[Kısa alıştırma A]
Kiracının ihtiyaç sebebiyle tahliyesine ilişkin metinden "DAVA TÜRÜ : Kiralananın" ile başlayıp "gereği görüşülüp düşünüldü." ile biten kısmı olduğu gibi alıntılayın.

[Okunacak metin]
+ + +
Kiracının İhtiyaç Sebebiyle Tahliyesi

Kiracının İhtiyaç Sebebiyle Tahliyesi

Kiracının İhtiyaç Sebebiyle Tahliyesi


KİRACININ İHTİYAÇ SEBEBİYLE TAHLİYESİ

(Kapatılan) 6. Hukuk Dairesi2013/2188 E. , 2013/4985 K.

 

"İçtihat Metni"

MAHKEMESİ :Sulh Hukuk Mahkemesi

DAVA TÜRÜ : Kiralananın tahliyesi


Mahalli mahkemesinden verilmiş bulunan yukarıda tarih ve numarası yazılı tahliye davasına dair karar, davacı tarafından süresi içinde temyiz edilmiş olmakla, dosyadaki bütün kağıtlar okunup gereği görüşülüp düşünüldü.
Dava, konut ihtiyacı nedeniyle tahliye istemine ilişkindir. Mahkemece davanın reddine karar verilmiş, hüküm davacı vekili tarafından temyiz edilmiştir.

Kiracının İhtiyaç Sebebiyle Tahliyesi
Davacı vekili dava dilekçesinde, bekar olan kızının Keban ilçesinde öğretmenlik yaptığını ve ... merkezde oturmak istediğini, yine bekar olan oğlunun da ...Eğitim ve Araştırma Hastanesinde doktor olup, kirada oturduğunu, her iki çocuğunun ayrı ayrı kira verdiklerini, bu nedenle çocuklarının ihtiyacı nedeniyle kiralananın tahliyesine karar verilmesini talep etmiştir. Davalı ise, ihtiyacın samimi olmadığından davanın reddine karar verilmesini talep etmiştir.
+ + +
[Verilen malzeme]
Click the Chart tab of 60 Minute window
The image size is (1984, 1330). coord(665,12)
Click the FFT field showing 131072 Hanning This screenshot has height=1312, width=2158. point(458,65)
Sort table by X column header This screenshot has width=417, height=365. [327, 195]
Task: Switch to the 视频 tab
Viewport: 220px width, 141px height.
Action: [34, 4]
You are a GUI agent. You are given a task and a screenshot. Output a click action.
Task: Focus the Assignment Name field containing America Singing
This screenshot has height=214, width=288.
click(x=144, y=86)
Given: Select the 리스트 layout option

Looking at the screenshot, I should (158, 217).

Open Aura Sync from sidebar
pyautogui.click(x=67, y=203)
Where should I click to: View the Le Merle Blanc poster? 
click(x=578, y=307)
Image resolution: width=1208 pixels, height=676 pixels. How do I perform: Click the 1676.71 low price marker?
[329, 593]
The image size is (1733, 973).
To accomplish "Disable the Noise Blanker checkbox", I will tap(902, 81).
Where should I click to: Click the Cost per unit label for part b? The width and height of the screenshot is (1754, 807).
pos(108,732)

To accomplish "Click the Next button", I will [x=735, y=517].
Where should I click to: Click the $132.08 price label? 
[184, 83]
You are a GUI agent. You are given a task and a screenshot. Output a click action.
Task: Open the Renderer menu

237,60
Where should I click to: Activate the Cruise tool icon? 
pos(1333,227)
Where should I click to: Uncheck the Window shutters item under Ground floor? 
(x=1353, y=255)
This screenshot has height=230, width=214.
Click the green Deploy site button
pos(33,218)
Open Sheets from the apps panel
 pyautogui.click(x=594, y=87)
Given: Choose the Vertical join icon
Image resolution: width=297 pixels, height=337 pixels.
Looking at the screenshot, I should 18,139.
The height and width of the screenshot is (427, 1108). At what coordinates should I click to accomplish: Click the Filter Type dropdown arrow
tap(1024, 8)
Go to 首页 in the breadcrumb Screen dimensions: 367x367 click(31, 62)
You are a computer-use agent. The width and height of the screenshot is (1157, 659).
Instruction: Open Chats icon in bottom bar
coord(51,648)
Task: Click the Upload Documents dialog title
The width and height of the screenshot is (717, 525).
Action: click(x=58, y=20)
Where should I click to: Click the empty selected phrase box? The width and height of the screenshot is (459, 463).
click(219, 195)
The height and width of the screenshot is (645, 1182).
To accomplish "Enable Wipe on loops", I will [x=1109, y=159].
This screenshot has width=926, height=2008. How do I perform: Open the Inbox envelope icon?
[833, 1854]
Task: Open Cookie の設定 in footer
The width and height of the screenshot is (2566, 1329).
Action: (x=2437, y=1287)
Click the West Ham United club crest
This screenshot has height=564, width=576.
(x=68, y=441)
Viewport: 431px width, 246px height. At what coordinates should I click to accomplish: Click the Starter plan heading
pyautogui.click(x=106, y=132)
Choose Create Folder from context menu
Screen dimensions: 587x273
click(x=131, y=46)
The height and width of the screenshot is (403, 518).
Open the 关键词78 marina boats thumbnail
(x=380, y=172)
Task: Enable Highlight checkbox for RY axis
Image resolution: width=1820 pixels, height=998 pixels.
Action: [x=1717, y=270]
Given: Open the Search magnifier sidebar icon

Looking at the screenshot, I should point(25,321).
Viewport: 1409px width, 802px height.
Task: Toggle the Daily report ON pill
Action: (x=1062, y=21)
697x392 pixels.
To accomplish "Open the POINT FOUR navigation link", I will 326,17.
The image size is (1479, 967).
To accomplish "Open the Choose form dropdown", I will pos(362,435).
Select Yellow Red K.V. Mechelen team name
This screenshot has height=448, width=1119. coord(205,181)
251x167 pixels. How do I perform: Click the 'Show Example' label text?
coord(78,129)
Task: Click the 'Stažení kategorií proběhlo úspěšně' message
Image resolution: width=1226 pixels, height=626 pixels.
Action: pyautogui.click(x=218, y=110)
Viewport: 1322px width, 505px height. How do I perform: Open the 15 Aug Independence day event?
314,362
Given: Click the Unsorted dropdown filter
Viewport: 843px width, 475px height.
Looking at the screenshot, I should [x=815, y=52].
+ + +
[Kısa alıştırma B]
Verilen malzemedeki satırlardan "The height and width of the screenshot is (645, 1182)." ifadesini içeren satırla başlayıp malzemenin son satırıyla bitenleri, iki uç da dahil, her satıra bir dize düşecek şekilde bir JSON listesi olarak düzenleyin. Boş satırları listeye almayın.

[Cevap A]
DAVA TÜRÜ : Kiralananın tahliyesi


Mahalli mahkemesinden verilmiş bulunan yukarıda tarih ve numarası yazılı tahliye davasına dair karar, davacı tarafından süresi içinde temyiz edilmiş olmakla, dosyadaki bütün kağıtlar okunup gereği görüşülüp düşünüldü.

[Cevap B]
[
  "The height and width of the screenshot is (645, 1182).",
  "To accomplish \"Enable Wipe on loops\", I will [x=1109, y=159].",
  "This screenshot has width=926, height=2008. How do I perform: Open the Inbox envelope icon?",
  "[833, 1854]",
  "Task: Open Cookie の設定 in footer",
  "The width and height of the screenshot is (2566, 1329).",
  "Action: (x=2437, y=1287)",
  "Click the West Ham United club crest",
  "This screenshot has height=564, width=576.",
  "(x=68, y=441)",
  "Viewport: 431px width, 246px height. At what coordinates should I click to accomplish: Click the Starter plan heading",
  "pyautogui.click(x=106, y=132)",
  "Choose Create Folder from context menu",
  "Screen dimensions: 587x273",
  "click(x=131, y=46)",
  "The height and width of the screenshot is (403, 518).",
  "Open the 关键词78 marina boats thumbnail",
  "(x=380, y=172)",
  "Task: Enable Highlight checkbox for RY axis",
  "Image resolution: width=1820 pixels, height=998 pixels.",
  "Action: [x=1717, y=270]",
  "Given: Open the Search magnifier sidebar icon",
  "Looking at the screenshot, I should point(25,321).",
  "Viewport: 1409px width, 802px height.",
  "Task: Toggle the Daily report ON pill",
  "Action: (x=1062, y=21)",
  "697x392 pixels.",
  "To accomplish \"Open the POINT FOUR navigation link\", I will 326,17.",
  "The image size is (1479, 967).",
  "To accomplish \"Open the Choose form dropdown\", I will pos(362,435).",
  "Select Yellow Red K.V. Mechelen team name",
  "This screenshot has height=448, width=1119. coord(205,181)",
  "251x167 pixels. How do I perform: Click the 'Show Example' label text?",
  "coord(78,129)",
  "Task: Click the 'Stažení kategorií proběhlo úspěšně' message",
  "Image resolution: width=1226 pixels, height=626 pixels.",
  "Action: pyautogui.click(x=218, y=110)",
  "Viewport: 1322px width, 505px height. How do I perform: Open the 15 Aug Independence day event?",
  "314,362",
  "Given: Click the Unsorted dropdown filter",
  "Viewport: 843px width, 475px height.",
  "Looking at the screenshot, I should [x=815, y=52]."
]